**TASK TO CARRY OUT**. Filter the listing below, please, and copy only the lines with the word "Whatsapp".

**RECORD EXCERPTS**.

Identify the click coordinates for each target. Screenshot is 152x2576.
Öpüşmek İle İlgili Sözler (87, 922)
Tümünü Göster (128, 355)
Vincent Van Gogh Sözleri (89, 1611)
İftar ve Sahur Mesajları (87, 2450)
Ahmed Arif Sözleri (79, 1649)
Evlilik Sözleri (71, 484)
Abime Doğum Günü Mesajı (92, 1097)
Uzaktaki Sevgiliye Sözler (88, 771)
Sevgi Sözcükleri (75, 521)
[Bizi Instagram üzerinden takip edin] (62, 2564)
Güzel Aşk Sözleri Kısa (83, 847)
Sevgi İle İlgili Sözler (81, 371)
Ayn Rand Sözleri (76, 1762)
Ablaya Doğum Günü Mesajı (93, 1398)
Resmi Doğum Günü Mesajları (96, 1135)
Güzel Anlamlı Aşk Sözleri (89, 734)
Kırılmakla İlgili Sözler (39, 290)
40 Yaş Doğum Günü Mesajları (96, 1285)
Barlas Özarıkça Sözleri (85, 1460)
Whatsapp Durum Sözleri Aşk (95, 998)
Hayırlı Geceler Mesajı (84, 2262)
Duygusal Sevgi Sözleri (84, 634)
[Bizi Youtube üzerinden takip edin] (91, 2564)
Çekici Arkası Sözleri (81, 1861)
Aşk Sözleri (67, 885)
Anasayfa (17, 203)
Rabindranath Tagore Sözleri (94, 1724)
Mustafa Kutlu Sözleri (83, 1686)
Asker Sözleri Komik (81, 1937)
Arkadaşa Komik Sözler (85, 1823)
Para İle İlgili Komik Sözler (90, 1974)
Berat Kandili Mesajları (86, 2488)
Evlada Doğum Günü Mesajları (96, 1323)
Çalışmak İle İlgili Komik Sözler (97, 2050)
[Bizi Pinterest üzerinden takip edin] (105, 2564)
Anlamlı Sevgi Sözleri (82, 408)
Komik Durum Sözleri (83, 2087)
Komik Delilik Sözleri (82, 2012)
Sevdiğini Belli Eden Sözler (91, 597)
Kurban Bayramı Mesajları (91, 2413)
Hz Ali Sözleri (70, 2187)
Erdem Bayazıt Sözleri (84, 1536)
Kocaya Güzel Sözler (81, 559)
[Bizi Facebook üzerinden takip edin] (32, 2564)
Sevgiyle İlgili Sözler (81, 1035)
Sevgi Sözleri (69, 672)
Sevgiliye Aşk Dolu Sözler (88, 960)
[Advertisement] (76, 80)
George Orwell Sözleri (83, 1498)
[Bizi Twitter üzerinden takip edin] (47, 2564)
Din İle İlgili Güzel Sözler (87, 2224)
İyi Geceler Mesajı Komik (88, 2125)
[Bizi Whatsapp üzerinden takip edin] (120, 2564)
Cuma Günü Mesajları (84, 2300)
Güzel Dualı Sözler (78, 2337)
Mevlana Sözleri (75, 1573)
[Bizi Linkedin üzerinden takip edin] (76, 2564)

**ANSWER FOR THE TASK**.
Whatsapp Durum Sözleri Aşk (95, 998)
[Bizi Whatsapp üzerinden takip edin] (120, 2564)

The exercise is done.